▸ **Selected excerpt**
Grae, Starzinger & Brehm, et. al.

Grae, Starzinger & Brehm, et. al.
September 25, 2019 Plume
Tanya Grae on “The Path of Non-Attachment”:

 

A few months after Hurricane Andrew hit, some people began calling it Saint Andrew. As a Category 5, it caused such total destruction that insurers wrote checks for the maximum policy value of homes and their contents. Everything people owned, new again, as if nothing happened. Of course, that wasn’t the case for all or even most, as some things can never be replaced. Those able to recover the monetary value still lost irreplaceable personal items as well as their sense of place and security. Modern conveniences (electricity, air conditioning, hot water, refrigeration) weren’t available for months. Life stood still: apocalyptic, out-of-body. In the post-traumatic stress, people were not themselves. I lost most of my memory of the time. I blacked it out, shell-shocked. In the face of disaster and with little warning, all we can do is survive. It struck me that the storm was like a bad relationship: comes on suddenly but feels like it’ll never end. And then there’s the years we throw into things. So often the real blessing is finding a way to let go.

 
Page Hill Starzinger on “Black Apples” and “Landing”:

These two poems are from a poetry collection called Vortex Street coming in spring 2020 from Barrow Street Press. The book speaks to loss—childlessness and parental death—and to finding a new world and home. In “Black Apples” the first nine lines suggests the connection between infertility, cities, pollution, and environmental damage. The next section speaks to the loss of my parents: first to alcohol, second to dementia, and third to death.  The question for me was how to move beyond this place of grief and mourning. “Landing” was one answer. The end of the book pushes out into new territory without losing sight of where I came from.

 

Peter Campion on “Government Center”:

“Government Center” began as a section of a much longer poem, a poetic mural containing scenes drawn from my teen age years in Boston. After a year of revising, I abandoned this longer poem—it felt at once unruly and schematic, as if I had strong-armed the material into a thesis. My happy surprise was to find that some of the discrete scenes or sections formed their own poems. “Government Center” was the first of these. I’m still working on a couple more.

 

John Brehm on “I Decided to Weigh My Head”:

One of the great things about being a poet is that if you do something ridiculous you can write a poem about it. I have a rather large head and also a lot of neck pain, and at a certain point it occurred to me that these two facts might be related. So I decided to weigh my head and find out. When I saw the number, 8.8 lbs., that seemed significant in various ways. I have since learned that the average human head weighs 10-11 lbs, which would put me under the average. That seems unlikely, given the size of my head and weightiness of my thought. I assume the discrepancy comes from weighing heads in a detached state. I was not willing to go that far to find my answer.

▸ **Goals**
**1.** In the poets' notes, what is the title of the collection that will include "Black Apples" and "Landing"?
**2.** Copy everything in the poets' notes from "John Brehm on" down to "find my answer.".

▸ **Data provided**

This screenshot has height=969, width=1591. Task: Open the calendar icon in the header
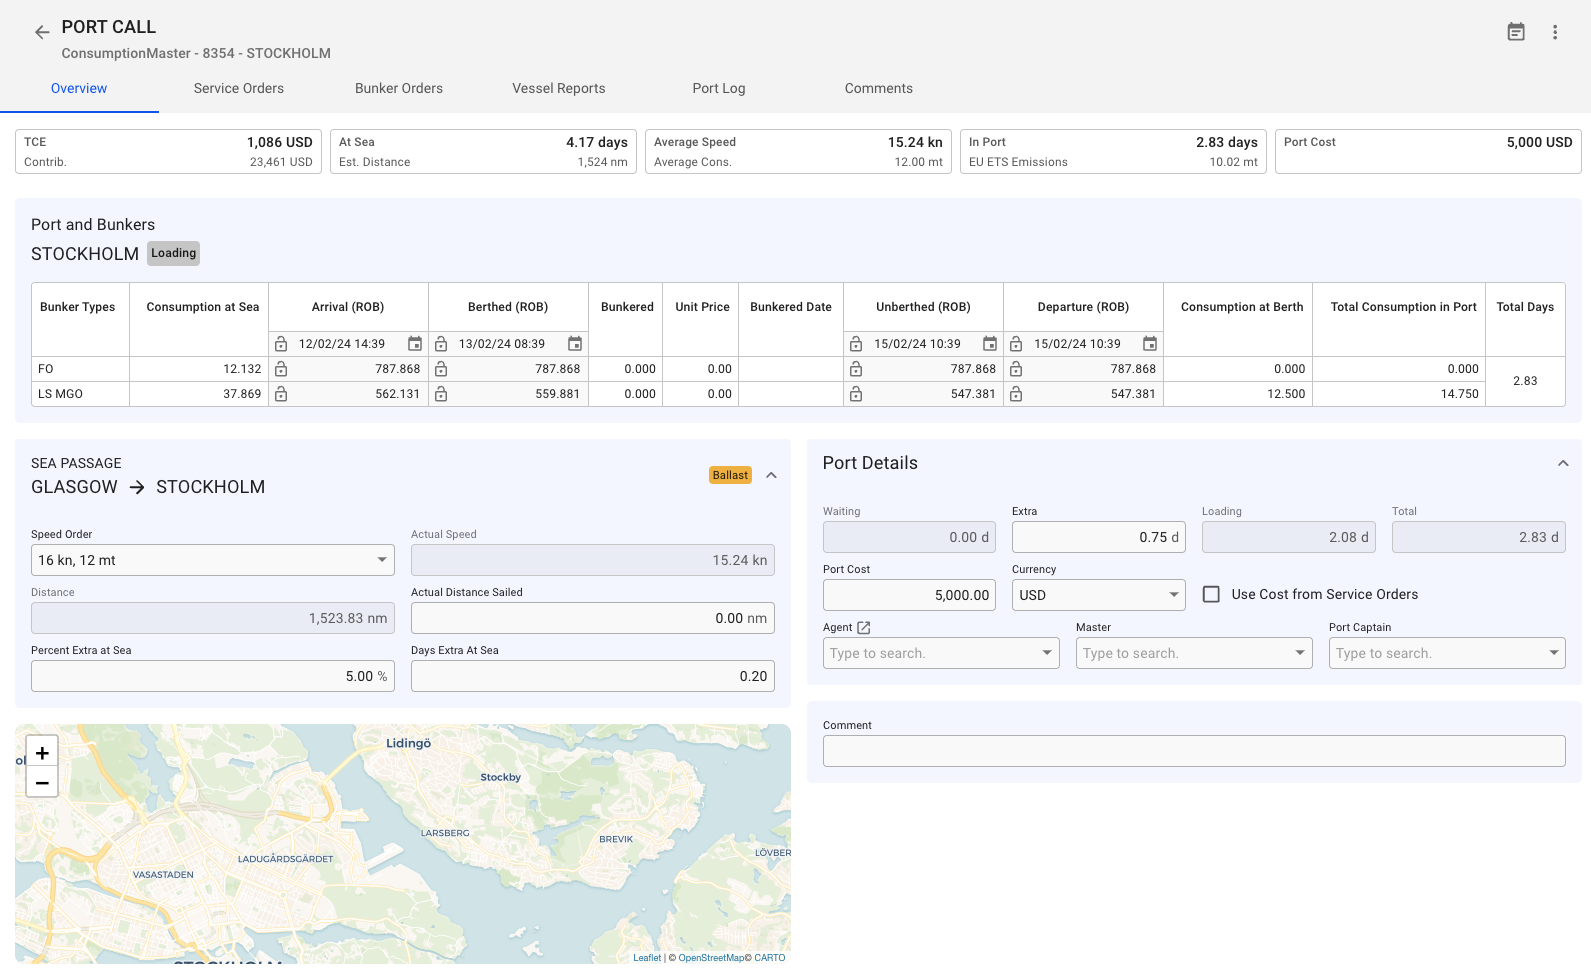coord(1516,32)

▸ **Answers to the tasks**
**1.** Vortex Street

**2.**
John Brehm on “I Decided to Weigh My Head”:

One of the great things about being a poet is that if you do something ridiculous you can write a poem about it. I have a rather large head and also a lot of neck pain, and at a certain point it occurred to me that these two facts might be related. So I decided to weigh my head and find out. When I saw the number, 8.8 lbs., that seemed significant in various ways. I have since learned that the average human head weighs 10-11 lbs, which would put me under the average. That seems unlikely, given the size of my head and weightiness of my thought. I assume the discrepancy comes from weighing heads in a detached state. I was not willing to go that far to find my answer.